Aim of the task – Starting with the line that contains "233x166 pixels." and stopping after the line that contains "The width and height of the screenshot is (1591, 755).", return each line below exactly as written, with no others.

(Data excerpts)
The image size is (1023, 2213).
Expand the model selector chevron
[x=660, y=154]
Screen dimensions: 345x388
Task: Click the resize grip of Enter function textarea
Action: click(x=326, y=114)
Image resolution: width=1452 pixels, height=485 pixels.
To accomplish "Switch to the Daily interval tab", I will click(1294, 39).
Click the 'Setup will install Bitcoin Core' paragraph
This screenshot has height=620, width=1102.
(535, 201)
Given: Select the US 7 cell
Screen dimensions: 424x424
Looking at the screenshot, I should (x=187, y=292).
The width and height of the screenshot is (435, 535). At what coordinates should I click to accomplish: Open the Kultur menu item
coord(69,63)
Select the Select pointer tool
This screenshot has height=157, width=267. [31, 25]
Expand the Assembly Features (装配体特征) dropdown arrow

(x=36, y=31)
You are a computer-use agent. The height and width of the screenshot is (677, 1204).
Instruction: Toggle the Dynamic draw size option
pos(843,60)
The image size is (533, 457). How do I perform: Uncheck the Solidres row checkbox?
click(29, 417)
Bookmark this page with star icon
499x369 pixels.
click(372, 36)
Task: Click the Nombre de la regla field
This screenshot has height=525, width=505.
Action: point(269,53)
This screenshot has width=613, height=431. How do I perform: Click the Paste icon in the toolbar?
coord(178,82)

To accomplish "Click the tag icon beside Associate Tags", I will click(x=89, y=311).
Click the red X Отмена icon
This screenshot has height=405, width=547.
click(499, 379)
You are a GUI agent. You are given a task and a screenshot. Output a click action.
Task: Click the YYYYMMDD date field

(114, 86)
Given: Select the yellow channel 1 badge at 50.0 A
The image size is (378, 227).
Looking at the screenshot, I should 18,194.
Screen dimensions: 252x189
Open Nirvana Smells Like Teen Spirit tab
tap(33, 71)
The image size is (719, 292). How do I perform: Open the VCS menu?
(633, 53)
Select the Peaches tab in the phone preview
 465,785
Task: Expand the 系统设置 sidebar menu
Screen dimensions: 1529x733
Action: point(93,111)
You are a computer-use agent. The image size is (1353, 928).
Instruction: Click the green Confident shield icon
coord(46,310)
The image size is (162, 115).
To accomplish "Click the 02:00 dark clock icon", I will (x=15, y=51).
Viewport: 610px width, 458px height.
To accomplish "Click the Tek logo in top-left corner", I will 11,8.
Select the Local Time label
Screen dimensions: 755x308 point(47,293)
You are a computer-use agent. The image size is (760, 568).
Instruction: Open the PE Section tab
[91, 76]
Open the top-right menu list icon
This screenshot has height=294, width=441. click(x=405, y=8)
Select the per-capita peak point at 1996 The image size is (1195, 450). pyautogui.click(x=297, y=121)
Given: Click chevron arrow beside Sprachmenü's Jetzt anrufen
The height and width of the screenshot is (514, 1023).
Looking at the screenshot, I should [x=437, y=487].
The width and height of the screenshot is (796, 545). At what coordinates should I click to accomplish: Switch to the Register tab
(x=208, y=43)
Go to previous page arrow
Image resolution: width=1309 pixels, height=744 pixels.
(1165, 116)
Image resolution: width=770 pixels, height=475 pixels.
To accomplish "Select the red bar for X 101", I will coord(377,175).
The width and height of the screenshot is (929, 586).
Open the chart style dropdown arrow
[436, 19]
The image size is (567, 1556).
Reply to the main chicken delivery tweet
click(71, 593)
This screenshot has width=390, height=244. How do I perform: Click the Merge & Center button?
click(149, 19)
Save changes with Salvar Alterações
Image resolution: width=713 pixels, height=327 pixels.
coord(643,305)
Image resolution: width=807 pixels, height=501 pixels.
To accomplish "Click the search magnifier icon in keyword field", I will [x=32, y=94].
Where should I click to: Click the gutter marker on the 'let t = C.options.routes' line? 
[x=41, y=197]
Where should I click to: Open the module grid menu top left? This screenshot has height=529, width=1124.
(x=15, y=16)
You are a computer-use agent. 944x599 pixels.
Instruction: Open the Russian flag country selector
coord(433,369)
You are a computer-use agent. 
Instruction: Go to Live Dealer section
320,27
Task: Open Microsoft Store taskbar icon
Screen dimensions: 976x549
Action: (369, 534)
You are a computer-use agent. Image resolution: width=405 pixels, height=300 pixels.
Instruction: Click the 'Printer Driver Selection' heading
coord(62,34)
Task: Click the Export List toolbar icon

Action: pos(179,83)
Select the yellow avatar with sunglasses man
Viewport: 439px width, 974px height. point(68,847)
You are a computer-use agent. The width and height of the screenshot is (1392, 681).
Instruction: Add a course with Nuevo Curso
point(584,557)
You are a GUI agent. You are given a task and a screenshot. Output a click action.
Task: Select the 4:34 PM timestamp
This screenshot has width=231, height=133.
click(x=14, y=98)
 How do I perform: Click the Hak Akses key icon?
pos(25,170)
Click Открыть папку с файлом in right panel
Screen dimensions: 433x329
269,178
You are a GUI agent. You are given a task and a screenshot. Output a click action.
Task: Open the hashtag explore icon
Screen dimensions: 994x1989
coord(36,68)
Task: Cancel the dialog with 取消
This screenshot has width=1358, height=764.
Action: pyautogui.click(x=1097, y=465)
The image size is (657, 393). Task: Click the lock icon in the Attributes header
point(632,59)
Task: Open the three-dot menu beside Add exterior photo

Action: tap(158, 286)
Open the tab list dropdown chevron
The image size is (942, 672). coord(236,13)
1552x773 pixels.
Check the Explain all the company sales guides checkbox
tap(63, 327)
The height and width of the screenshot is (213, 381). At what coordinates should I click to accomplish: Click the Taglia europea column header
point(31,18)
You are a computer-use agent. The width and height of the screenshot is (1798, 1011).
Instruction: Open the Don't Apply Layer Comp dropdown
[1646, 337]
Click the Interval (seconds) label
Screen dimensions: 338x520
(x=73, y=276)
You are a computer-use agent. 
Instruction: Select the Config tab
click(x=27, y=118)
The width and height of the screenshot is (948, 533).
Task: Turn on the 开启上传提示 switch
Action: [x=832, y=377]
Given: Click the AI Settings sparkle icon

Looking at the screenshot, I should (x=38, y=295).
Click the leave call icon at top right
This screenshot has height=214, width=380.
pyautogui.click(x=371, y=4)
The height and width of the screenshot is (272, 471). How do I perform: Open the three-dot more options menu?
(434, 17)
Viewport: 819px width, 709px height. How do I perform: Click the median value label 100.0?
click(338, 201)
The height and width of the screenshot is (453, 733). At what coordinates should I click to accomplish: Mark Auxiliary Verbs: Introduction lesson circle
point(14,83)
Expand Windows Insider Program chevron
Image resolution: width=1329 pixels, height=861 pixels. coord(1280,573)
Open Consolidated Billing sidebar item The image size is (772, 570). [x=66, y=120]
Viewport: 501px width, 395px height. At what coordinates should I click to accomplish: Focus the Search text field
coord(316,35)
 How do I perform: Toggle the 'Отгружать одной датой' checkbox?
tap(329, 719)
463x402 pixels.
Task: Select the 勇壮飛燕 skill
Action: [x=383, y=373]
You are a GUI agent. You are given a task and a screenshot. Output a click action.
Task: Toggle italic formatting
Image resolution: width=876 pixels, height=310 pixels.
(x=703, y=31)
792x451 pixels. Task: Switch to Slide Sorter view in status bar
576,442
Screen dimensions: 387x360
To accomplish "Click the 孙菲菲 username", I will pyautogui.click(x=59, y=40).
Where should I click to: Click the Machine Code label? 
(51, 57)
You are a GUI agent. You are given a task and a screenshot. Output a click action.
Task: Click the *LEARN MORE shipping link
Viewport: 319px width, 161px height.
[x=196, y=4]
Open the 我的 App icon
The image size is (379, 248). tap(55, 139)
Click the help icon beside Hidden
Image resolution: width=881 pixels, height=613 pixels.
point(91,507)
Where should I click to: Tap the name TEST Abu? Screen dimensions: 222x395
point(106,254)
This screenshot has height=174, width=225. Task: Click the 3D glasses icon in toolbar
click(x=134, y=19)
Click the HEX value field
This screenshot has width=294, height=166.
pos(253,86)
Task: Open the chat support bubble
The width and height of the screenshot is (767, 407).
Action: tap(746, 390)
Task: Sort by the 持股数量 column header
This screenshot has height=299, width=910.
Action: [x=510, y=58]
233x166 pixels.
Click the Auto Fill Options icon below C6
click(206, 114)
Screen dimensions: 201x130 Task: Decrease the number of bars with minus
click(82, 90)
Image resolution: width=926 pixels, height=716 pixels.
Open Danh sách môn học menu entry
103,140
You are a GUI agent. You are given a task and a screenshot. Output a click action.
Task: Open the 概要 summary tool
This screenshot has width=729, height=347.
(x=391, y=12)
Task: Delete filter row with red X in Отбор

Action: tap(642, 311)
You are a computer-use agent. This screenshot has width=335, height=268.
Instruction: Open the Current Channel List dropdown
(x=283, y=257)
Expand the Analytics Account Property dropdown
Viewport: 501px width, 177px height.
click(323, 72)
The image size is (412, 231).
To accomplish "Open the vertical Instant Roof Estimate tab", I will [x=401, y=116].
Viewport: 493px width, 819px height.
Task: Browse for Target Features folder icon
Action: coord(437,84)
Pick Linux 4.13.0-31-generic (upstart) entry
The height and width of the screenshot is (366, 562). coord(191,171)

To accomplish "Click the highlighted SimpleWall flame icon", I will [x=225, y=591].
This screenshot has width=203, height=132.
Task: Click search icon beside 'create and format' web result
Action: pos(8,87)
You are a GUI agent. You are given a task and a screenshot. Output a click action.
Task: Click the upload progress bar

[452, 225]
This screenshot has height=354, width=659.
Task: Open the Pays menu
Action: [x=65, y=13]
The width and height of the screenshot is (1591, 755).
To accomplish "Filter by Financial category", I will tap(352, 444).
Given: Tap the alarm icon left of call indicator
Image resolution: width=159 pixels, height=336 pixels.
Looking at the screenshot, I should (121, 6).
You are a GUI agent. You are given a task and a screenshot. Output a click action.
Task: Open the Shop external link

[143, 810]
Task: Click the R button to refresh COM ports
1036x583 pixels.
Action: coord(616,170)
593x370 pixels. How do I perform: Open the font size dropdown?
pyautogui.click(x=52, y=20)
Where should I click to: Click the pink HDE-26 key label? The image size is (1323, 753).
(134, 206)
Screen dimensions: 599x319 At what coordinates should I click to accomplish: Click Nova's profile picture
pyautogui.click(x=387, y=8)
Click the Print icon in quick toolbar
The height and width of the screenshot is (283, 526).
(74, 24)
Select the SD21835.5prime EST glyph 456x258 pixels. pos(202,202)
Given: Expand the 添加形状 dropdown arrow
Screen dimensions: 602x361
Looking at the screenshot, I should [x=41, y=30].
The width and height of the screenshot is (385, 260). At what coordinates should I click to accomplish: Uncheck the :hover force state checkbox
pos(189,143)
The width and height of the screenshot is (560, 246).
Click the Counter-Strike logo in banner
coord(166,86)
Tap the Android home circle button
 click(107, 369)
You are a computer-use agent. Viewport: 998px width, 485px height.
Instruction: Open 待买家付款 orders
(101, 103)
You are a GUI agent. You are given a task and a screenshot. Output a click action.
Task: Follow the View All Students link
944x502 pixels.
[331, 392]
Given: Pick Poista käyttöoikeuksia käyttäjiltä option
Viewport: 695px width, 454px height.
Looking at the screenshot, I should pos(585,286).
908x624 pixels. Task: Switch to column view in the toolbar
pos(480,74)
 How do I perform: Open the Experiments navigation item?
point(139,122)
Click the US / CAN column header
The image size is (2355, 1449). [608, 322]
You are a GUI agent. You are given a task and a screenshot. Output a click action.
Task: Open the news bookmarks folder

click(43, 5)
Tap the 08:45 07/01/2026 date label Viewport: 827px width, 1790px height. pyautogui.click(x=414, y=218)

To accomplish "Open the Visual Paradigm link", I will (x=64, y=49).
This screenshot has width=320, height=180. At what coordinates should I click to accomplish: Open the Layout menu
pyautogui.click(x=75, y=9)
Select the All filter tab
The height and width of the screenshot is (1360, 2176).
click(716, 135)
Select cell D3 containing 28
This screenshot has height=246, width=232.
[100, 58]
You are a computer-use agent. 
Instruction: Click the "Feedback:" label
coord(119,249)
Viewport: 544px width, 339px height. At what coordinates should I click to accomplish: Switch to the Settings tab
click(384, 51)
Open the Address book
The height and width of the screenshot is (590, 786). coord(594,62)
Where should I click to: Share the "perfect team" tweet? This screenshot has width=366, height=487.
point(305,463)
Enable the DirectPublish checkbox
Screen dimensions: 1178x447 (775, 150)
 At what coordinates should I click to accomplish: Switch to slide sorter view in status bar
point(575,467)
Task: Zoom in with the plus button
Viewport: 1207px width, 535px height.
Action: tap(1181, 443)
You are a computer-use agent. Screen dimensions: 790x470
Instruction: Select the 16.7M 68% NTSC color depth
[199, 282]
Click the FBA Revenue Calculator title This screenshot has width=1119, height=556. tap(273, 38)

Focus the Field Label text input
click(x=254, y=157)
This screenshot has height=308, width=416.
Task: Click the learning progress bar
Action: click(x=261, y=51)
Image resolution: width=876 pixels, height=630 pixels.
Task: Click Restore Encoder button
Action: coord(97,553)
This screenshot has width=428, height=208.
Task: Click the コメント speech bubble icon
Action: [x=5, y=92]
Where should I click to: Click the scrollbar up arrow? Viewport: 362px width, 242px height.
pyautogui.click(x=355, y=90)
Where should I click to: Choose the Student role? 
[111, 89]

Exercise solution –
233x166 pixels.
Click the Auto Fill Options icon below C6
click(206, 114)
Screen dimensions: 201x130 Task: Decrease the number of bars with minus
click(82, 90)
Image resolution: width=926 pixels, height=716 pixels.
Open Danh sách môn học menu entry
103,140
You are a GUI agent. You are given a task and a screenshot. Output a click action.
Task: Open the 概要 summary tool
This screenshot has width=729, height=347.
(x=391, y=12)
Task: Delete filter row with red X in Отбор

Action: tap(642, 311)
You are a computer-use agent. This screenshot has width=335, height=268.
Instruction: Open the Current Channel List dropdown
(x=283, y=257)
Expand the Analytics Account Property dropdown
Viewport: 501px width, 177px height.
click(323, 72)
The image size is (412, 231).
To accomplish "Open the vertical Instant Roof Estimate tab", I will [x=401, y=116].
Viewport: 493px width, 819px height.
Task: Browse for Target Features folder icon
Action: coord(437,84)
Pick Linux 4.13.0-31-generic (upstart) entry
The height and width of the screenshot is (366, 562). coord(191,171)

To accomplish "Click the highlighted SimpleWall flame icon", I will [x=225, y=591].
This screenshot has width=203, height=132.
Task: Click search icon beside 'create and format' web result
Action: pos(8,87)
You are a GUI agent. You are given a task and a screenshot. Output a click action.
Task: Click the upload progress bar

[452, 225]
This screenshot has height=354, width=659.
Task: Open the Pays menu
Action: [x=65, y=13]
The width and height of the screenshot is (1591, 755).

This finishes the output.